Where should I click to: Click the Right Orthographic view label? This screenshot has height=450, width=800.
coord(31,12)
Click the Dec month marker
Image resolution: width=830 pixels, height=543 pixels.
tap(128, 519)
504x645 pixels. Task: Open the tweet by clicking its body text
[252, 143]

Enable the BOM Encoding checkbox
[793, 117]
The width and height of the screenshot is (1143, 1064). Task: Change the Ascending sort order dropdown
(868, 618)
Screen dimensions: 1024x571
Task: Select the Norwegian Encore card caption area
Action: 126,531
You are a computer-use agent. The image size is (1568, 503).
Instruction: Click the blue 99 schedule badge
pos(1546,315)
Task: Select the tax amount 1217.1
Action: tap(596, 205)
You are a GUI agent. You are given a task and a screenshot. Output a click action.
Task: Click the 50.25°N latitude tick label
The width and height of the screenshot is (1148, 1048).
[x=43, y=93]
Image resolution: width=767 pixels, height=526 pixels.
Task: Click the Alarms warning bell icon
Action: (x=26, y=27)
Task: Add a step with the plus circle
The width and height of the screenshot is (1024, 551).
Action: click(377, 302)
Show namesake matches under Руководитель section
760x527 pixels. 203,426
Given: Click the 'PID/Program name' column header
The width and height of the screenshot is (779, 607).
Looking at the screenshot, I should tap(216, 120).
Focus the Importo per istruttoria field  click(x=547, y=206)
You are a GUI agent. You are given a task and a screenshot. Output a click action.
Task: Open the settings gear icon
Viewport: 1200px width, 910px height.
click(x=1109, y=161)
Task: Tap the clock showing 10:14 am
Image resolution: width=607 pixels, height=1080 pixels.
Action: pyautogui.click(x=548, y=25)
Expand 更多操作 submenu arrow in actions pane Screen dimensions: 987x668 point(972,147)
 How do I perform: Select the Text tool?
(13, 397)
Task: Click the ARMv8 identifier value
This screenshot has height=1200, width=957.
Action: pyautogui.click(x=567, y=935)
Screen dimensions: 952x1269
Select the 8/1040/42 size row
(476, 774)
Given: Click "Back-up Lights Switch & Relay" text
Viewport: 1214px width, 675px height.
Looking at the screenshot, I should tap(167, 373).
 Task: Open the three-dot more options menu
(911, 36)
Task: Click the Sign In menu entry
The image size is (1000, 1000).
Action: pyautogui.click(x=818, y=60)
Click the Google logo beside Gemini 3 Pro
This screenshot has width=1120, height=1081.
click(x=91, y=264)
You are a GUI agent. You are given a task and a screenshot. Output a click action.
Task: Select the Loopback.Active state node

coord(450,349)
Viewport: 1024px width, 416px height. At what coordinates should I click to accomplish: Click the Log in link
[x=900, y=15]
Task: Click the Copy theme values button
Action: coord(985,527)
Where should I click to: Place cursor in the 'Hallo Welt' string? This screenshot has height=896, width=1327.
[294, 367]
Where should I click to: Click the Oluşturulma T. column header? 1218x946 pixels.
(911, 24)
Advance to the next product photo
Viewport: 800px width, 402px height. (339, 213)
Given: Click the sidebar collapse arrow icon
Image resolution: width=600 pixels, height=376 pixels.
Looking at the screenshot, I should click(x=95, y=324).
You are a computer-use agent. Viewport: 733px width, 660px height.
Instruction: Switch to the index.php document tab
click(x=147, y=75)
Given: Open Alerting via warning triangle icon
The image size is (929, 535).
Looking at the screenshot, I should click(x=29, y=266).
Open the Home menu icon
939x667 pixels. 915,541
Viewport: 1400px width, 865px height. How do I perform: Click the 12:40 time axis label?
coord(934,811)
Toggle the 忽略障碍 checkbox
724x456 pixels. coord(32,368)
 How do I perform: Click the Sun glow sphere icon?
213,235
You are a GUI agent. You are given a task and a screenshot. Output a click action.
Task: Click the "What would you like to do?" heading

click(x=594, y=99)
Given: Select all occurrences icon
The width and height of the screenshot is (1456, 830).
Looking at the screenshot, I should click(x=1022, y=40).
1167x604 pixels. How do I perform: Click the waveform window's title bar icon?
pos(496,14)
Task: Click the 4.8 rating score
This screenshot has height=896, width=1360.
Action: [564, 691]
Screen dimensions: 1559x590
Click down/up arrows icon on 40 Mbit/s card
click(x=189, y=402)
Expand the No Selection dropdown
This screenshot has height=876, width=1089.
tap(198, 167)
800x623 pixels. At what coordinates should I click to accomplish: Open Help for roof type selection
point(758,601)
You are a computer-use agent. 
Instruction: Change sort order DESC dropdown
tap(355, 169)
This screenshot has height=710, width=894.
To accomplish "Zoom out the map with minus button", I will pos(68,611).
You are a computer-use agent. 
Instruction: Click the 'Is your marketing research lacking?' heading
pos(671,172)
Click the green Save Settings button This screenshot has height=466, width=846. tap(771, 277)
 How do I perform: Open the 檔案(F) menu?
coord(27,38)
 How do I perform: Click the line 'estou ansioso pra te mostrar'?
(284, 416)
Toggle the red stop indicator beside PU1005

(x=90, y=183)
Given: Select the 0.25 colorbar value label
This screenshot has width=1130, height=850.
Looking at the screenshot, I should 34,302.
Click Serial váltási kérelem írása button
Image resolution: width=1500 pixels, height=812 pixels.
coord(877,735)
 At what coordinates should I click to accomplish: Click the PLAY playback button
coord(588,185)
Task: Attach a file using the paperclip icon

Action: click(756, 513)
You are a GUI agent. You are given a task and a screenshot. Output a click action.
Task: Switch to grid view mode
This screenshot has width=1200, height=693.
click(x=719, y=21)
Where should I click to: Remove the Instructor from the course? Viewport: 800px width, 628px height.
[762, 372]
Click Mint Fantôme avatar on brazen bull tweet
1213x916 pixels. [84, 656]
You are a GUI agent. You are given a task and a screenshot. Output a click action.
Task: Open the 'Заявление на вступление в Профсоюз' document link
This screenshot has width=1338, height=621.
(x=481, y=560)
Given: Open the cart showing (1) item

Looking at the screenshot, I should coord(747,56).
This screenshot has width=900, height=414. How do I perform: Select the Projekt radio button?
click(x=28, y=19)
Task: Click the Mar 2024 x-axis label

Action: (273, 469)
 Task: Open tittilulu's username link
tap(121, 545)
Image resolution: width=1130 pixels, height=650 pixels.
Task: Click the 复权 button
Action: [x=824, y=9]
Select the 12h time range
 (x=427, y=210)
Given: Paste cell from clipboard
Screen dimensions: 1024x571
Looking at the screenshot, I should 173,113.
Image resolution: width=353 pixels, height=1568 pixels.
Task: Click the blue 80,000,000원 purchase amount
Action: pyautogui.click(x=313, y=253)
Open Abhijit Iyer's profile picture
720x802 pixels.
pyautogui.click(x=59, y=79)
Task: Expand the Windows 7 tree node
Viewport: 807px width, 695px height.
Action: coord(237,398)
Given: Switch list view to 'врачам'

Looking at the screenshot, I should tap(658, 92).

Problem to work on => Type the material above out again, exactly.

Solution below =>
Where should I click to: Click the Right Orthographic view label? This screenshot has height=450, width=800.
coord(31,12)
Click the Dec month marker
Image resolution: width=830 pixels, height=543 pixels.
tap(128, 519)
504x645 pixels. Task: Open the tweet by clicking its body text
[252, 143]

Enable the BOM Encoding checkbox
[793, 117]
The width and height of the screenshot is (1143, 1064). Task: Change the Ascending sort order dropdown
(868, 618)
Screen dimensions: 1024x571
Task: Select the Norwegian Encore card caption area
Action: 126,531
You are a computer-use agent. The image size is (1568, 503).
Instruction: Click the blue 99 schedule badge
pos(1546,315)
Task: Select the tax amount 1217.1
Action: tap(596, 205)
You are a GUI agent. You are given a task and a screenshot. Output a click action.
Task: Click the 50.25°N latitude tick label
The width and height of the screenshot is (1148, 1048).
[x=43, y=93]
Image resolution: width=767 pixels, height=526 pixels.
Task: Click the Alarms warning bell icon
Action: (x=26, y=27)
Task: Add a step with the plus circle
The width and height of the screenshot is (1024, 551).
Action: click(377, 302)
Show namesake matches under Руководитель section
760x527 pixels. 203,426
Given: Click the 'PID/Program name' column header
The width and height of the screenshot is (779, 607).
Looking at the screenshot, I should tap(216, 120).
Focus the Importo per istruttoria field  click(x=547, y=206)
You are a GUI agent. You are given a task and a screenshot. Output a click action.
Task: Open the settings gear icon
Viewport: 1200px width, 910px height.
click(x=1109, y=161)
Task: Tap the clock showing 10:14 am
Image resolution: width=607 pixels, height=1080 pixels.
Action: pyautogui.click(x=548, y=25)
Expand 更多操作 submenu arrow in actions pane Screen dimensions: 987x668 point(972,147)
 How do I perform: Select the Text tool?
(13, 397)
Task: Click the ARMv8 identifier value
This screenshot has height=1200, width=957.
Action: pyautogui.click(x=567, y=935)
Screen dimensions: 952x1269
Select the 8/1040/42 size row
(476, 774)
Given: Click "Back-up Lights Switch & Relay" text
Viewport: 1214px width, 675px height.
Looking at the screenshot, I should tap(167, 373).
 Task: Open the three-dot more options menu
(911, 36)
Task: Click the Sign In menu entry
The image size is (1000, 1000).
Action: pyautogui.click(x=818, y=60)
Click the Google logo beside Gemini 3 Pro
This screenshot has width=1120, height=1081.
click(x=91, y=264)
You are a GUI agent. You are given a task and a screenshot. Output a click action.
Task: Select the Loopback.Active state node

coord(450,349)
Viewport: 1024px width, 416px height. At what coordinates should I click to accomplish: Click the Log in link
[x=900, y=15]
Task: Click the Copy theme values button
Action: coord(985,527)
Where should I click to: Place cursor in the 'Hallo Welt' string? This screenshot has height=896, width=1327.
[294, 367]
Where should I click to: Click the Oluşturulma T. column header? 1218x946 pixels.
(911, 24)
Advance to the next product photo
Viewport: 800px width, 402px height. (339, 213)
Given: Click the sidebar collapse arrow icon
Image resolution: width=600 pixels, height=376 pixels.
Looking at the screenshot, I should click(x=95, y=324).
You are a computer-use agent. Viewport: 733px width, 660px height.
Instruction: Switch to the index.php document tab
click(x=147, y=75)
Given: Open Alerting via warning triangle icon
The image size is (929, 535).
Looking at the screenshot, I should click(x=29, y=266).
Open the Home menu icon
939x667 pixels. 915,541
Viewport: 1400px width, 865px height. How do I perform: Click the 12:40 time axis label?
coord(934,811)
Toggle the 忽略障碍 checkbox
724x456 pixels. coord(32,368)
 How do I perform: Click the Sun glow sphere icon?
213,235
You are a GUI agent. You are given a task and a screenshot. Output a click action.
Task: Click the "What would you like to do?" heading

click(x=594, y=99)
Given: Select all occurrences icon
The width and height of the screenshot is (1456, 830).
Looking at the screenshot, I should click(x=1022, y=40).
1167x604 pixels. How do I perform: Click the waveform window's title bar icon?
pos(496,14)
Task: Click the 4.8 rating score
This screenshot has height=896, width=1360.
Action: [564, 691]
Screen dimensions: 1559x590
Click down/up arrows icon on 40 Mbit/s card
click(x=189, y=402)
Expand the No Selection dropdown
This screenshot has height=876, width=1089.
tap(198, 167)
800x623 pixels. At what coordinates should I click to accomplish: Open Help for roof type selection
point(758,601)
You are a computer-use agent. 
Instruction: Change sort order DESC dropdown
tap(355, 169)
This screenshot has height=710, width=894.
To accomplish "Zoom out the map with minus button", I will pos(68,611).
You are a computer-use agent. 
Instruction: Click the 'Is your marketing research lacking?' heading
pos(671,172)
Click the green Save Settings button This screenshot has height=466, width=846. tap(771, 277)
 How do I perform: Open the 檔案(F) menu?
coord(27,38)
 How do I perform: Click the line 'estou ansioso pra te mostrar'?
(284, 416)
Toggle the red stop indicator beside PU1005

(x=90, y=183)
Given: Select the 0.25 colorbar value label
This screenshot has width=1130, height=850.
Looking at the screenshot, I should 34,302.
Click Serial váltási kérelem írása button
Image resolution: width=1500 pixels, height=812 pixels.
coord(877,735)
 At what coordinates should I click to accomplish: Click the PLAY playback button
coord(588,185)
Task: Attach a file using the paperclip icon

Action: click(756, 513)
You are a GUI agent. You are given a task and a screenshot. Output a click action.
Task: Switch to grid view mode
This screenshot has width=1200, height=693.
click(x=719, y=21)
Where should I click to: Remove the Instructor from the course? Viewport: 800px width, 628px height.
[762, 372]
Click Mint Fantôme avatar on brazen bull tweet
1213x916 pixels. [84, 656]
You are a GUI agent. You are given a task and a screenshot. Output a click action.
Task: Open the 'Заявление на вступление в Профсоюз' document link
This screenshot has width=1338, height=621.
(x=481, y=560)
Given: Open the cart showing (1) item

Looking at the screenshot, I should coord(747,56).
This screenshot has width=900, height=414. How do I perform: Select the Projekt radio button?
click(x=28, y=19)
Task: Click the Mar 2024 x-axis label

Action: (273, 469)
 Task: Open tittilulu's username link
tap(121, 545)
Image resolution: width=1130 pixels, height=650 pixels.
Task: Click the 复权 button
Action: [x=824, y=9]
Select the 12h time range
 (x=427, y=210)
Given: Paste cell from clipboard
Screen dimensions: 1024x571
Looking at the screenshot, I should 173,113.
Image resolution: width=353 pixels, height=1568 pixels.
Task: Click the blue 80,000,000원 purchase amount
Action: pyautogui.click(x=313, y=253)
Open Abhijit Iyer's profile picture
720x802 pixels.
pyautogui.click(x=59, y=79)
Task: Expand the Windows 7 tree node
Viewport: 807px width, 695px height.
Action: coord(237,398)
Given: Switch list view to 'врачам'

Looking at the screenshot, I should tap(658, 92).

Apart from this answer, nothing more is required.